→ WHAT YOU NEED TO DO:
(1) Answer these questions about the forum thread:
(a) What was the PPID of wpa_supplicant, according to Xander314?
(b) Which file did Xander314 never create?
(c) By default, which interfaces will dhcpcd start if it is not restricted?
(2) Repeat the part of the forum thread from "## UberLord" to "if not restricted.", word for word.

### EXCERPT ###

PPID stands for "Parrent's PID"

Another way is answer a simple question:

How do you configure your network?

----------

## Xander314

Thanks. Turns out wpa_supplicant was indeed started by init (PPID was 1). As for how I configure my network, the answer is I don't. I had configured wpa_supplicant and everything was working, so I assumed I had already gone through all the network config. However, I recently realised that in fact I never created /etc/init.d/net.wlan0 or added it to any runlevel. dpcpcd is being started as a dependency, so is it possible that dhcpcd is bringing up the interface with wpa_supplicant even though there is no OpenRC service file for net.wlan0?

----------

## UberLord

 *Xander314 wrote:*   

> so is it possible that dhcpcd is bringing up the interface with wpa_supplicant even though there is no OpenRC service file for net.wlan0?

 

Yes, dhcpcd will start wpa_supplicant by default IF the interface is wireless AND it can find a wpa_supplicant.conf AND wpa_supplcant.conf is configured for ctrl_interface AND wpa_cli claims wpa_supplicant is not running.

And, again by default, dhcpcd will start every interface it can if not restricted.

----------

## szatox

 *Quote:*   

> As for how I configure my network, the answer is I don't.

 

Yes, you do:

 *Quote:*   

>  dpcpcd is being started as a dependency

 

Glad you got it sorted  :Wink: 

----------

### RECORD EXTRACTS ###

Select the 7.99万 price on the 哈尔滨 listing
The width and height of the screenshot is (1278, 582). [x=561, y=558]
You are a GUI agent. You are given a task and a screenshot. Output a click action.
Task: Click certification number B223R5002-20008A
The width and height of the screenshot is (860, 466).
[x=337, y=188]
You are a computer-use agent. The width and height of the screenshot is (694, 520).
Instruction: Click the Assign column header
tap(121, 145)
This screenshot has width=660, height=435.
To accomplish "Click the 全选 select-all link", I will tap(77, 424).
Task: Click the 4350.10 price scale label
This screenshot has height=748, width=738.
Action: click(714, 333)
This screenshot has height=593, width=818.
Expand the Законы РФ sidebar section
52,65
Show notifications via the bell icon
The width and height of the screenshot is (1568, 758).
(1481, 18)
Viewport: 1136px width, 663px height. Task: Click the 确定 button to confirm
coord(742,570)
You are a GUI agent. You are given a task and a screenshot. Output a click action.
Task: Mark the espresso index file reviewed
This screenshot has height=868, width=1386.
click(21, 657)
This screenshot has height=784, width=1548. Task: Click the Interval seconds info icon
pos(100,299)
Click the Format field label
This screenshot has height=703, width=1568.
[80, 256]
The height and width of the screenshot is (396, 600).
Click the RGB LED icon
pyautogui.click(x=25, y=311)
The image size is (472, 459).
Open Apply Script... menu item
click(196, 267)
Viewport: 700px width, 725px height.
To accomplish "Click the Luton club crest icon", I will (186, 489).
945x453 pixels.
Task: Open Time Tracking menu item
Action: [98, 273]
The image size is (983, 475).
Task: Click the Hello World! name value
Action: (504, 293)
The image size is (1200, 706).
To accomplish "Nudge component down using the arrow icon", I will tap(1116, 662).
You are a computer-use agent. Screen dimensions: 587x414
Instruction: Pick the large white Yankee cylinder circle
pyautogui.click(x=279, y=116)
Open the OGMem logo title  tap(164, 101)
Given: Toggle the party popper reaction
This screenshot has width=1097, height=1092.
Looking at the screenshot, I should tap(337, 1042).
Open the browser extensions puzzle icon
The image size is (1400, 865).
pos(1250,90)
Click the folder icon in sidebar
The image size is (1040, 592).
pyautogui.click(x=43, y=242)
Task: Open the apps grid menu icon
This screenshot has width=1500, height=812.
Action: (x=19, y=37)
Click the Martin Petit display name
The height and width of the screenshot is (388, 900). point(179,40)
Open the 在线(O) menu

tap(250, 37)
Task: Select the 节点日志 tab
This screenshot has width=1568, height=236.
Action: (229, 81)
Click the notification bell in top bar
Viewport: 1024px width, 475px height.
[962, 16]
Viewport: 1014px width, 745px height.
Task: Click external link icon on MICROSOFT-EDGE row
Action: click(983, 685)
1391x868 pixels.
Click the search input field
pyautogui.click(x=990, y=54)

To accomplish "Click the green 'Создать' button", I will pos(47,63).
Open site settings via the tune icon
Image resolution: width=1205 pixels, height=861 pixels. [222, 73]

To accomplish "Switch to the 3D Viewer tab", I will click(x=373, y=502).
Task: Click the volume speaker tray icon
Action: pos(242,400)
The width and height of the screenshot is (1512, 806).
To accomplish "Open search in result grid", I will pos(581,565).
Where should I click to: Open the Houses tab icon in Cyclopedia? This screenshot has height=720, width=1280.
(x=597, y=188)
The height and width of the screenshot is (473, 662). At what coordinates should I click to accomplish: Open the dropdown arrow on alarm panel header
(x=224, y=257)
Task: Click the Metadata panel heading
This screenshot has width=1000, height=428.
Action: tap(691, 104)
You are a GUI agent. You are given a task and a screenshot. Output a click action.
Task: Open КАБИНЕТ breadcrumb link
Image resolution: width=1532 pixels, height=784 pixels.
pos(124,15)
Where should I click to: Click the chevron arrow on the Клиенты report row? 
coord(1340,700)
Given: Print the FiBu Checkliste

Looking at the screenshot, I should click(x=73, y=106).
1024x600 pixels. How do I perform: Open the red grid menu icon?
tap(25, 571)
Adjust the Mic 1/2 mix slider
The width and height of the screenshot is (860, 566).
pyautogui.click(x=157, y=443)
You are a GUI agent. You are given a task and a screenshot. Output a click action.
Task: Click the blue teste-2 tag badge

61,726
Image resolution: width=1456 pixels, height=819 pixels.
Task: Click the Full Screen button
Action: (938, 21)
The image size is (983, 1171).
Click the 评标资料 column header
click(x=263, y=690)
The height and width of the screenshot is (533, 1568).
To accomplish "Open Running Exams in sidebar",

###

→ SOLUTIONS BELOW:
(1)
(a) 1
(b) /etc/init.d/net.wlan0
(c) Every interface it can

(2)
## UberLord

 *Xander314 wrote:*   

> so is it possible that dhcpcd is bringing up the interface with wpa_supplicant even though there is no OpenRC service file for net.wlan0?

 

Yes, dhcpcd will start wpa_supplicant by default IF the interface is wireless AND it can find a wpa_supplicant.conf AND wpa_supplcant.conf is configured for ctrl_interface AND wpa_cli claims wpa_supplicant is not running.

And, again by default, dhcpcd will start every interface it can if not restricted.